**Exercise**
Reproduce the records below exactly as they appear.
-------- Provided records
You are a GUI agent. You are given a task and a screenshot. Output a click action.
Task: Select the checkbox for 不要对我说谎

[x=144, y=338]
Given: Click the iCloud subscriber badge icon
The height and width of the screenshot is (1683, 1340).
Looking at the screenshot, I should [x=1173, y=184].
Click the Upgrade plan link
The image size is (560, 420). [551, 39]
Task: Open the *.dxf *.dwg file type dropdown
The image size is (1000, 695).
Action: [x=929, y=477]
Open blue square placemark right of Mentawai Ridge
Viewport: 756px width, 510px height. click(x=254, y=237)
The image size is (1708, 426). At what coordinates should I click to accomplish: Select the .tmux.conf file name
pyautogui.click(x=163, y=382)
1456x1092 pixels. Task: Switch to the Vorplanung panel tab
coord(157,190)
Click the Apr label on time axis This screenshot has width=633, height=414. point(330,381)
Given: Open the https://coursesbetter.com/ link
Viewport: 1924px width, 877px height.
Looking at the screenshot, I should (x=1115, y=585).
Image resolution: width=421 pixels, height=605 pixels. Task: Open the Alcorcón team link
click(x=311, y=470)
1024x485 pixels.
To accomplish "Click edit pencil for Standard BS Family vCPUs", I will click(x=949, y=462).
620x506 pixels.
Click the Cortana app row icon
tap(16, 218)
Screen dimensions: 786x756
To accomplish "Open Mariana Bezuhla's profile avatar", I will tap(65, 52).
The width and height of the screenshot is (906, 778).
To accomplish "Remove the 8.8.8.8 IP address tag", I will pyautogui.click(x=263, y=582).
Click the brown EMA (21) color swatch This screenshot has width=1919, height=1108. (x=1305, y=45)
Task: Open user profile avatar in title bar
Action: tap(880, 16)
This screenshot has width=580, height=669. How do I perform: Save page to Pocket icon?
----------------
**Task response**
You are a GUI agent. You are given a task and a screenshot. Output a click action.
Task: Select the checkbox for 不要对我说谎

[x=144, y=338]
Given: Click the iCloud subscriber badge icon
The height and width of the screenshot is (1683, 1340).
Looking at the screenshot, I should [x=1173, y=184].
Click the Upgrade plan link
The image size is (560, 420). [551, 39]
Task: Open the *.dxf *.dwg file type dropdown
The image size is (1000, 695).
Action: [x=929, y=477]
Open blue square placemark right of Mentawai Ridge
Viewport: 756px width, 510px height. click(x=254, y=237)
The image size is (1708, 426). At what coordinates should I click to accomplish: Select the .tmux.conf file name
pyautogui.click(x=163, y=382)
1456x1092 pixels. Task: Switch to the Vorplanung panel tab
coord(157,190)
Click the Apr label on time axis This screenshot has width=633, height=414. point(330,381)
Given: Open the https://coursesbetter.com/ link
Viewport: 1924px width, 877px height.
Looking at the screenshot, I should (x=1115, y=585).
Image resolution: width=421 pixels, height=605 pixels. Task: Open the Alcorcón team link
click(x=311, y=470)
1024x485 pixels.
To accomplish "Click edit pencil for Standard BS Family vCPUs", I will click(x=949, y=462).
620x506 pixels.
Click the Cortana app row icon
tap(16, 218)
Screen dimensions: 786x756
To accomplish "Open Mariana Bezuhla's profile avatar", I will tap(65, 52).
The width and height of the screenshot is (906, 778).
To accomplish "Remove the 8.8.8.8 IP address tag", I will pyautogui.click(x=263, y=582).
Click the brown EMA (21) color swatch This screenshot has width=1919, height=1108. (x=1305, y=45)
Task: Open user profile avatar in title bar
Action: tap(880, 16)
This screenshot has width=580, height=669. How do I perform: Save page to Pocket icon?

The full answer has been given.